Nathalie Lessard
Inspirée d’un fait réel et terrible, Ne m’oublie pas expose un sombre pan de l’histoire de la Grande-Bretagne aussi méconnu que honteux dont les victimes furent des enfants.
Comme le rappelle le livret: « À partir de 1869 et jusqu’à la fin des années 30, la Grande-Bretagne a déporté entre 100 000 et 150 000 enfants dans le but de peupler l’Australie, la Nouvelle-Zélande et le Canada. Ces milliers d’enfants arrachés à leur patrie ont servi de main-d’œuvre bon marché lors de leur arrivée dans ces colonies anglaises, et ont subi maltraitances en tous genres. Au Canada, les “petits immigrants” et leurs descendants forment aujourd’hui entre 10 et 12 % de la population, soit environ 4 millions de personnes, dont 8 000 Québécois. Et parmi les enfants envoyés au Québec, il y avait nul autre que John James Rowley, le grand-père maternel de Gilles, Monique et Louise Duceppe, directrice générale de la compagnie Duceppe. » Il était donc pertinent, voire incontournable, que le texte du dramaturge australien Tom Holloway soit présenté dans ce théâtre.

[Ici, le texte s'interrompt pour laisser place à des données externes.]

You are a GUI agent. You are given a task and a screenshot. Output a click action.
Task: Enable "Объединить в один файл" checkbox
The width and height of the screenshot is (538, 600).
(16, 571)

La prémisse est excellente. Cinquantenaire alcoolique, enragé et très troublé (on le serait à moins), Gerry entreprend un long voyage pour faire la paix avec son horrible passé, décidé plus que jamais à affronter tout ce que cette démarche implique comme souffrance. Et ce retour dans l’enfance ne se fera pas sans vertige. Aidé de sa fille pour qui il n’a été qu’un père raté et d’un travailleur social bienveillant, il part à Liverpool à la rencontre de sa mère septuagénaire et malade, celle à qui il a été arraché en très bas âge. Les retrouvailles tant attendues depuis près de 50 ans auront-elles lieu? Ou Gerry restera-t-il dans la pénombre, condamné à porter son bagage noir toute sa vie? Le destin sera révélé sans brusquer, au compte-gouttes, et c’est tant mieux. Si François Papineau est sans faille et Louise Turcot (la mère) est assez touchante, le jeu de Marie-Ève Milot (la fille Nathalie) et de Jonathan Gagnon (le travailleur social, Marc) demeure très inégal, voire caricatural. Malheureusement, ça manque de conviction, de timing et de naturel.
On aime toutefois la scénographie sobre et ingénieuse de Frédéric Dubois qui nous fait basculer dans le temps et qui permet de déployer l’histoire de façon originale. Au centre, une table, berceau des discussions lentes et poignantes entre Gerry et sa mère, puis autour, aux quatre coins de la scène, les zones d’un présent à bout de souffle, déstabilisant, sur le qui-vive et la défensive. Le processus est subtil et habile.
Malgré certaines lacunes, on courra chez Duceppe pour voir (ou revoir) François Papineau, véritable maestro des planches, mais surtout pour essayer de comprendre cet affreux drame dont trop d’enfants innocents ont fait les frais dans un passé pas si lointain.
La pièce est présentée chez Duceppe jusqu’au 25 mars.